Robercik postanowił wypiąć się na reprezentację Polski, kolegów z drużyny narodowej, kibiców Biało-Czerwonych i całe środowisko piłkarskie. Rozpieszczony do granic wytrzymałości „Lewusek” uznał, że po piekielnie trudnym sezonie w Barcelonie, w którym razem z „Dumą Katalonii” sięgnął po mistrzostwo Hiszpanii, Puchar Króla i Superpuchar Hiszpanii, należy mu się chwila oddechu i świat piłkarski z pewnością to zrozumie. Tym bardziej, że 36 lat na karku robi swoje i zregenerować się wcale nie jest łatwo.
Nasze dobro narodowe, drugie obok, toczka w toczkę, podobnej Igi Świątek, postanowiło więc wziąć po wyczerpującym sezonie należny urlop, nie zwracając (a może nie zawracając sobie w ogóle głowy) narodową reprezentacją. Świątek też postanowiła sobie wziąć wolne od barw narodowych i wycofała się z Pucharu Billie Jean King w Radomiu przed polską publicznością, ponieważ uznała, że lepiej sobie odpocząć przed meczami o kolejny model najnowszego Porsche i wielką kasę w turniejach w Stuttgarcie, Madrycie, Rzymie i Paryżu.
Robercik więc zabrał cztery litery w troki, żonę Anię i wspaniałe córki, na zasłużony relaks na jachcie na Morzu Śródziemnym (zdjęcia muskularnego „Lewego” prężącego się na pokładzie żaglówki doprawdy robią wrażenie). Co w Polsce wywołało zrozumiałą burzę – no, bo jak to? Kadra szykuje się do rozpoczęcia kwalifikacji mistrzostw świata 2026 w USA, Kanadzie i Meksyku, a kapitan korzysta z uciech nadchodzącego lata reprezentację kompletnie zlewając.

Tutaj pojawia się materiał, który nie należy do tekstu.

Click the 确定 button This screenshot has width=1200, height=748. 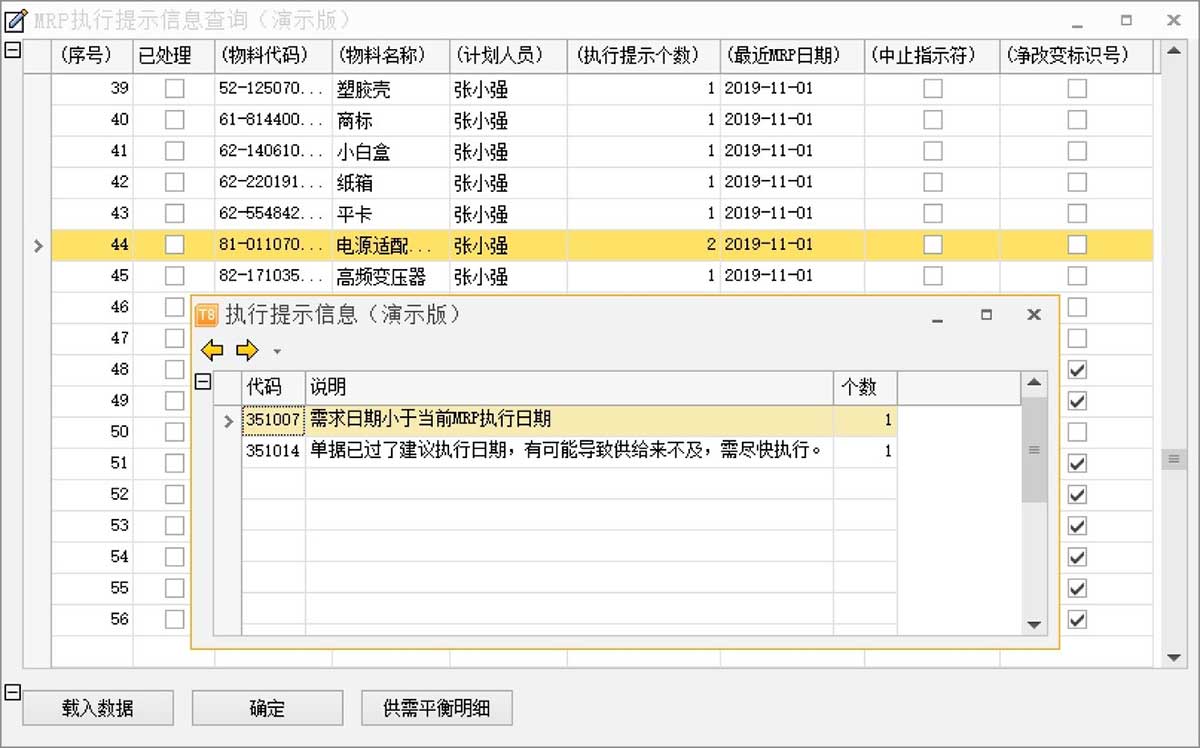(267, 709)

Na takie faux pas rzeczonego kapitana zareagował jego menedżer, nie w ciemię bity agent, Pini Zahavi. Zdzwonił się ze swoim zawodnikiem i wygarnął mu, że chyba na łeb z jachtu skoczył lekceważąc swoich kibiców i całe polskie środowisko piłkarskie. Pini zjechał Robercika od stóp do głów, że nie ma nawet krztyny szacunku do swoich wiernych sympatyków i natychmiast ma lecieć do Polski, ratować ostatnie resztki zszarganego wizerunku.
Magazyn Gol24: Kadra pod lupą, przed meczem z Mołdawią

Robercik przyjął zje... radę Piniego (bądź co bądź, to tylko dzięki bliskim kontaktom agenta z prezesem „Blaugrany” Joanem Laportą, może zagrać w Barcelonie w przyszłym sezonie) i postanowił przylecieć w piątek do Chorzowa.
Problem wynikł tylko z zorganizowaniem prywatnego Jeta. Robercik bowiem, mimo że zarabia 20 milionów euro rocznie w Barcelonie, nie był zbytnio wyrywny na opłacenie przelotu (wiadomo, pieniądze trzymają się tych, którzy ich nie wydają).
W końcu jednak „Lewemu” udało się dolecieć na pożegnanie swojego dogrywającego „Grosika”, z którego od początku współpracy w kadrze darł łacha (pamiętny tekst o liczeniu pieniędzy z kontraktu brutto, zamiast netto). Robercik po wylądowaniu na ziemi ojczystej, z miejsca pouczył dziennikarzy, że on w zasadzie już nic nie musi...
Czyli ma się rozumieć przyleciał do Chorzowa z łaski, a w zasadzie przymusu Piniego Zahaviego.
Z mocy Robercika w meczu z Finlandią na początek eliminacji nie skorzystamy. Mecz o pietruchę z Bilbao na zakończenie LaLiga był przecież o niebo ważniejszy... Sto bramek dla Barcelony przecież więcej znaczy niż jakiś gol w Helsinkach.